Il tavolino basso, estrema tortura giapponese

Cosa non farebbe un turista medio (come me) per amore dell’avventura?… Tutto e di più, se possibile, perché la regola in viaggio è la seguente: se ti capita qualcosa di indimenticabile, di bizzarro, di estremamente improbabile, allora è il momento di farla, senza pensarci due volte, chiudendo gli occhi e sperando che dopo non ti lasci addosso qualcosa di spiacevole.

E’ il caso di una cena in un ristorante tipico giapponese, quello, per intenderci, in cui i tavoli e le sedie sono a livello del terreno. La follia consiste in questo: malgrado tu sappia benissimo che mangiare accovacciato per terra equivale a rischiare la lombalgia o crampi dolorosissimi, lo fai lo stesso, pur di poter affermare: ho mangiato come un vero giapponese!

I locali che hanno al loro interno ambienti simili alla foto sono molti. Sono generalmente collocati sopra il livello del pavimento – dove bisogna lasciare le scarpe – divisi l’uno dall’altro da paratie di legno, arredati con tavoli alti non più di 25 cm dal terreno circondati da cuscini molto poco confortevoli. Alcuni, invece, hanno vere e proprie sedie con tanto di spalliera, ma senza le 4 gambe. Sono luoghi molto affascinanti, bisogna ammetterlo, in cui i turisti farebbero carte false pur di assicurarsi il privilegio di pranzare o cenare. In queste nicchie, in genere separate dal resto degli ambienti più tradizionali, si consuma lo stesso pasto servito altrove nel locale, ma con una ritualità e una solennità che appaga lo spirito e lo stomaco. E anche il conto è sensibilmente più salato.

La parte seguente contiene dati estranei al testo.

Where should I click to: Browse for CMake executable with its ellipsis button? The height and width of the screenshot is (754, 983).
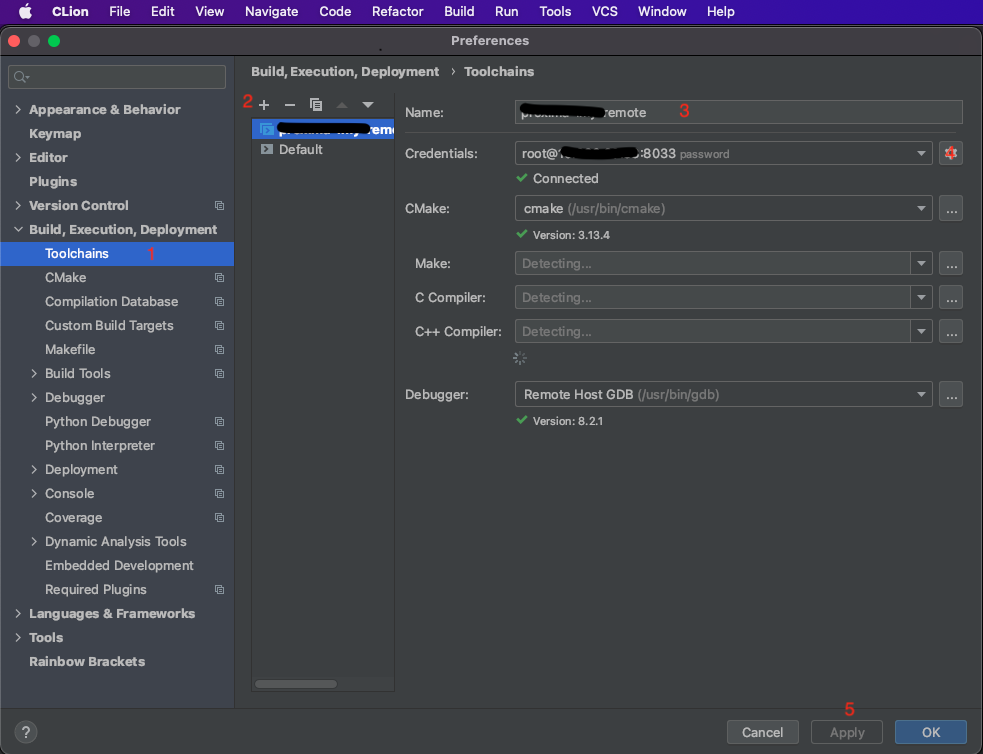950,208
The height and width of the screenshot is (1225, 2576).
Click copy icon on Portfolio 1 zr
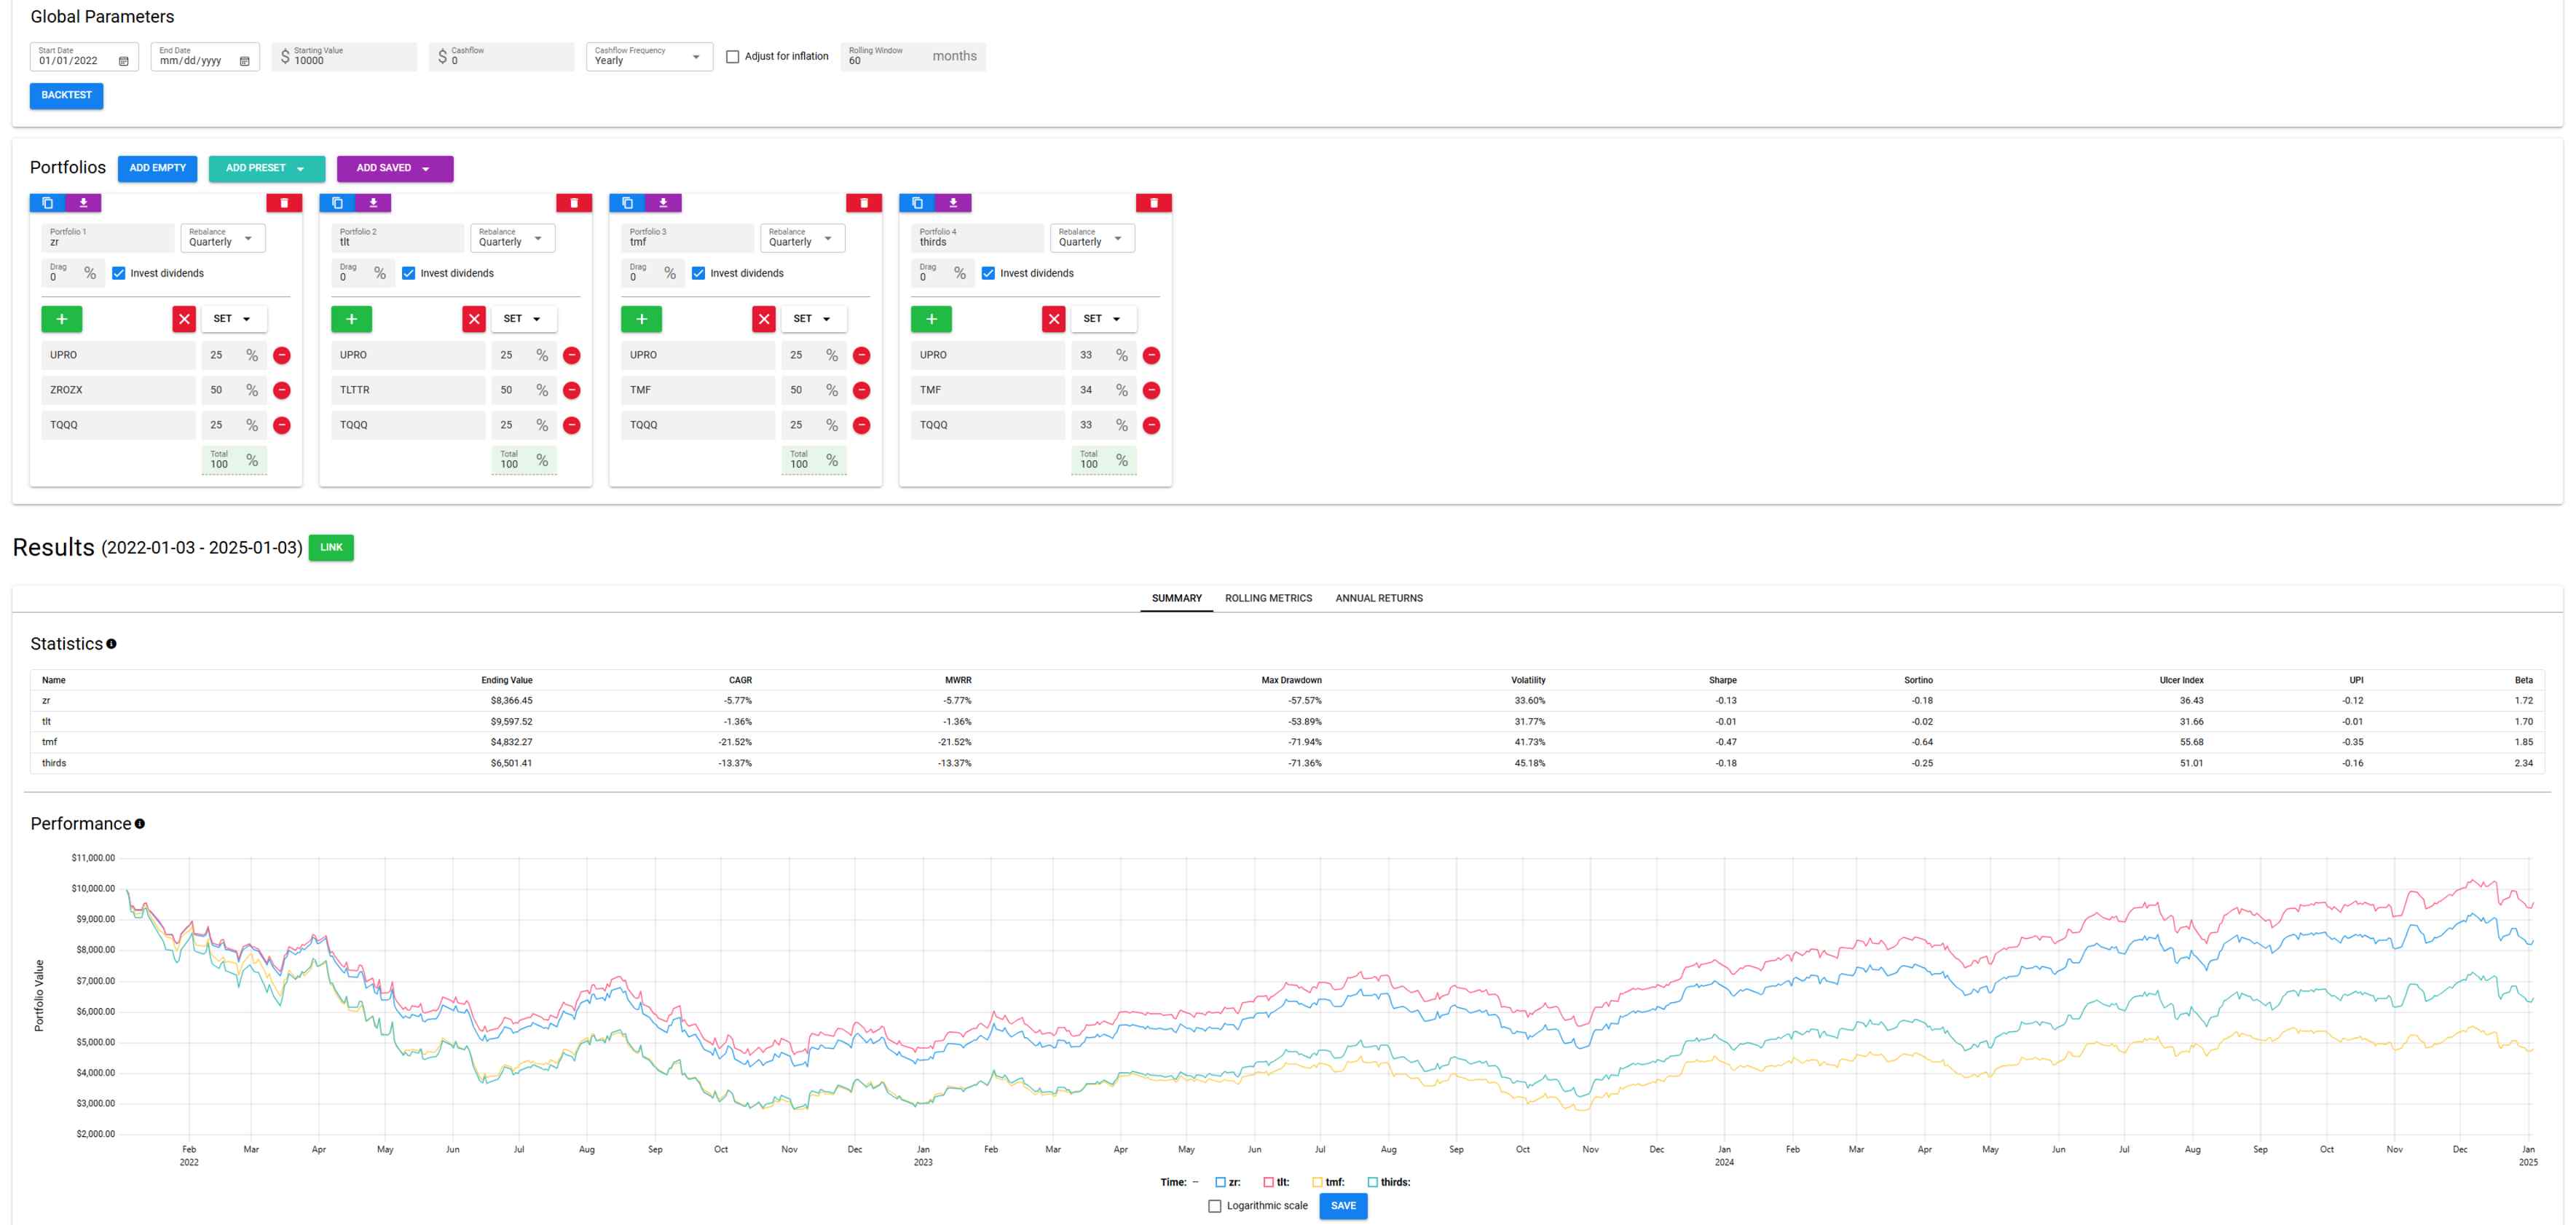pos(47,203)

In breve, la tortura consiste in questo. Si entra in uno di questi locali affascinati dall’atmosfera, dagli odori, dalla gentilezza estrema dei camerieri, incuriositi e intimoriti allo stesso tempo. Ti conducono al tavolo prescelto (da loro), accompagnando ogni gesto, ogni passo, ogni sorriso con una serie esagerata di inchini. Appena dai uno sguardo al tavolo capisci di aver fatto una sciocchezza: ti chiedi subito come sarà possibile disporsi vicino al desco piegando le gambe sotto il bacino e sedendoti sopra i calcagni, come fanno loro.

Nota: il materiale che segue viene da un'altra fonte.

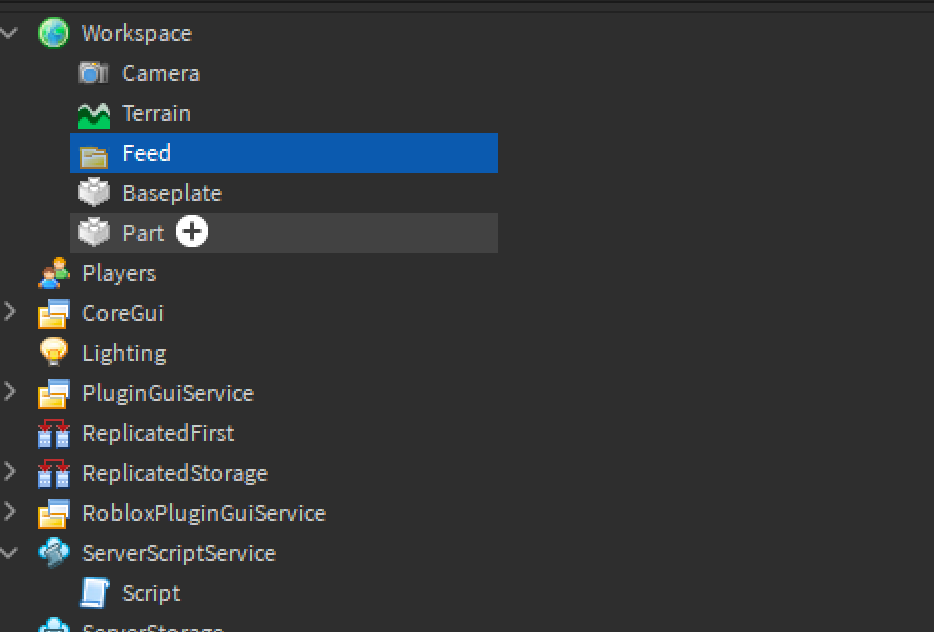
Task: Click the Lighting bulb icon
Action: (x=53, y=353)

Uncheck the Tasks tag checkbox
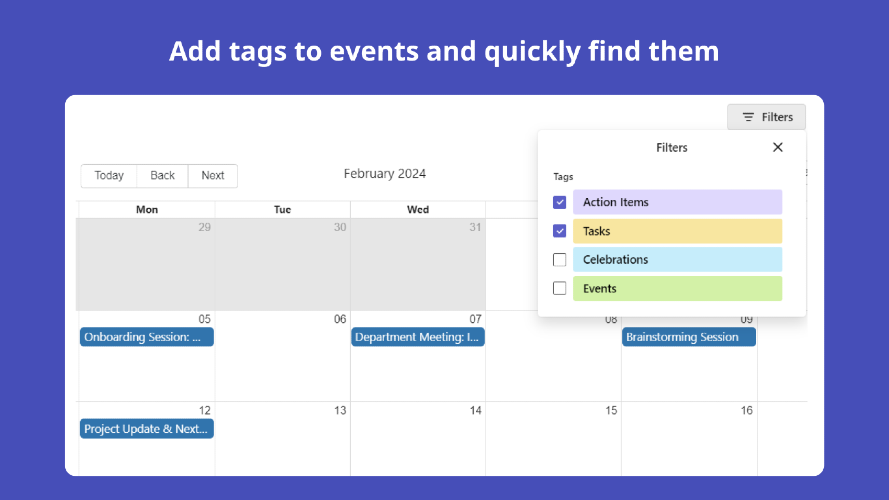tap(560, 231)
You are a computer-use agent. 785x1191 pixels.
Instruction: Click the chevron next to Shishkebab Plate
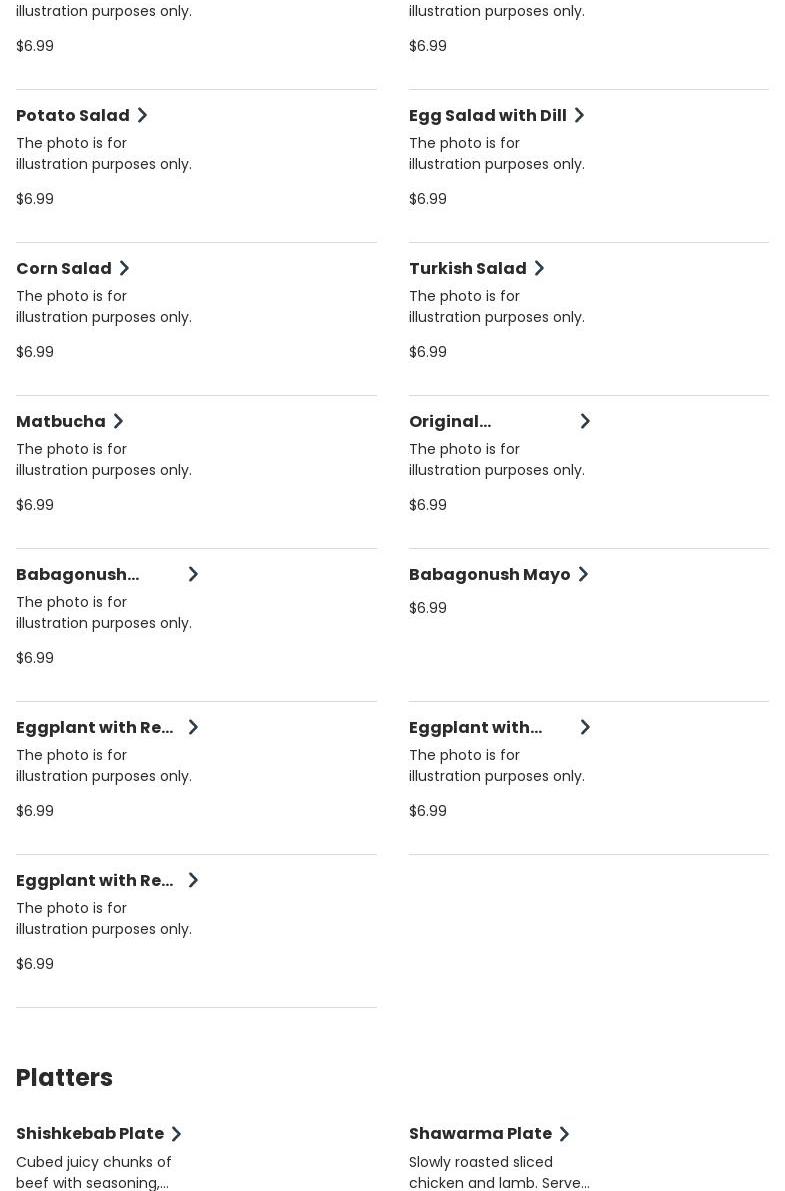(176, 1134)
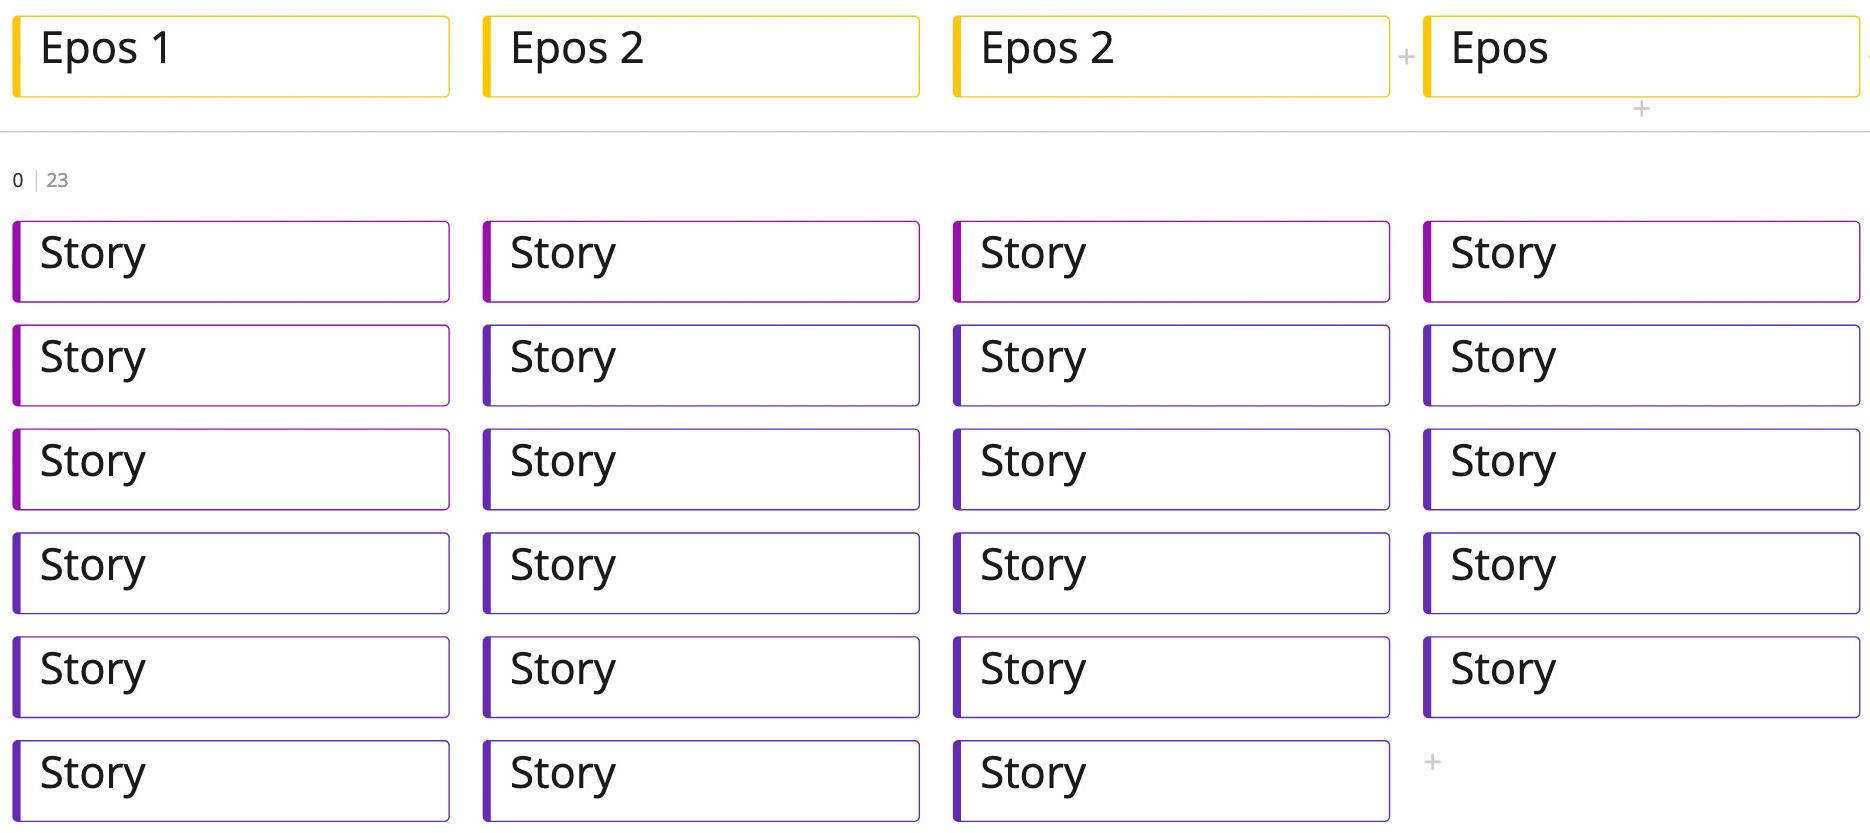Select the top Story card under Epos 1
This screenshot has width=1870, height=833.
231,261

Dai una fugace occhiata intorno per capire come si comportano gli altri e noti con angoscia che non ci sono altri turisti: i pochi che avevi intravisto prima hanno deciso di mangiare seduti regolarmente nella stanza accanto, preferendo la triste convenzionalità della sedia a quattro gambe piuttosto che il fascino del cuscino giapponese. Gli unici avventori che ti circondano sono invariabilmente giapponesi, e loro sembrano perfettamente a loro agio in quella posizione accovacciata.

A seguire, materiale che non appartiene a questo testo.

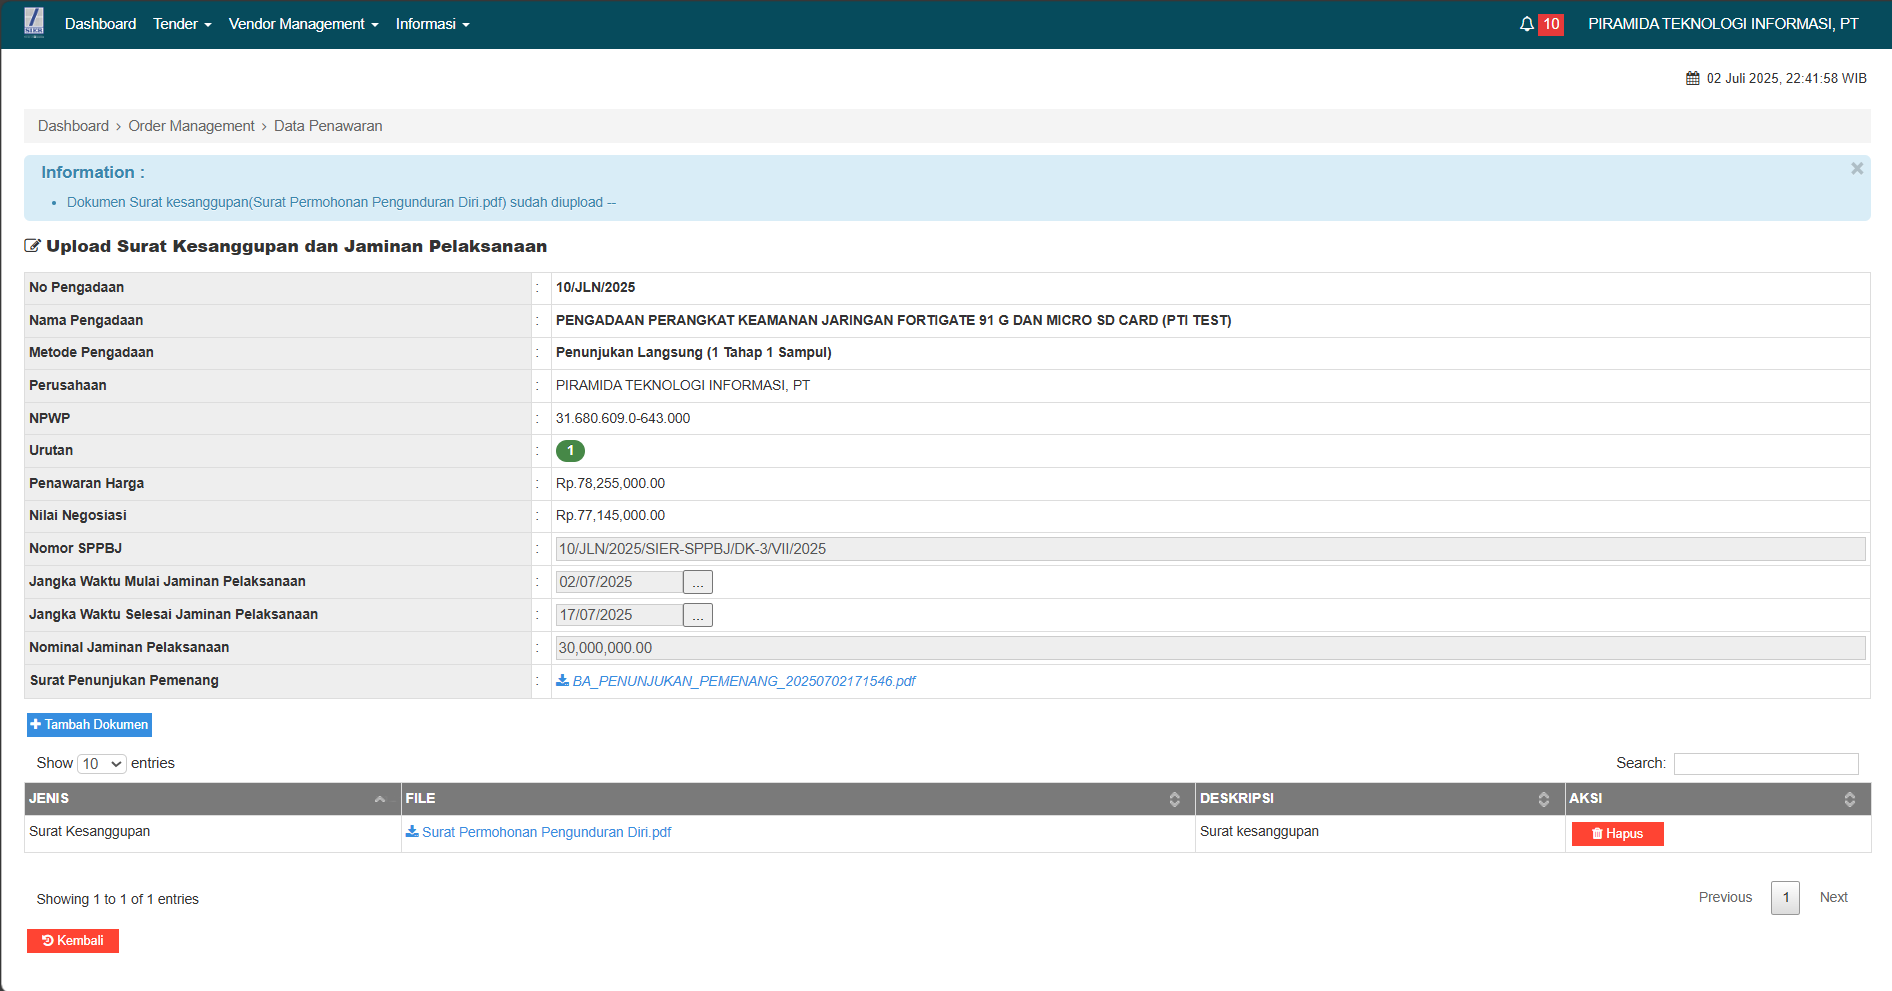
Task: Expand the Vendor Management menu
Action: (x=303, y=24)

Pertanto, non ti rimane altro che rassegnarti. Ti pieghi, provi a sistemarti sui tuoi polpacci ma neppure dopo un minuto cominci a sentire i crampi che si propagano per le gambe raggiungendo tutte e dieci le dita dei piedi. E’ chiaro che la posizione è insostenibile. Allora ti sistemi su un lato, ma neppure allora trovi pace; ti metti seduto con le gambe raccolte davanti, ma così non riesci a mangiare; incroci le gambe come un santone indu, ma anche quella posizione, almeno per me, è impraticabile, sono troppo legato…

L’unico sistema per sedermi senza subire troppi sfasci è disporre le gambe sotto il tavolino (ci passano appena), e allungarle il più possibile. Non è elegante, lo so, non è tradizionale, ovviamente, ma ti aiuta molto, almeno durante il pasto. Perché dopo, quando ti alzi, arrivano i dolori, nel senso letterale del termine: la rigida posizione a 90 gradi, senza avere quasi nessuna possibilità di muovere le gambe, ti ha irrigidito la schiena a tal punto che anche semplicemente rizzarti su diventa un’impresa titanica. Il sangue, che si era ammucchiato chissà dove, torna a circolare dal bacino in giù e ti costringe a muoverti come un fantoccio, perlomeno per i primi passi, perché tutto senti meno che il tuo corpo… E dopo che vedi il conto, i dolori aumentano, e quelli rimangono anche dopo, posso assicurarlo.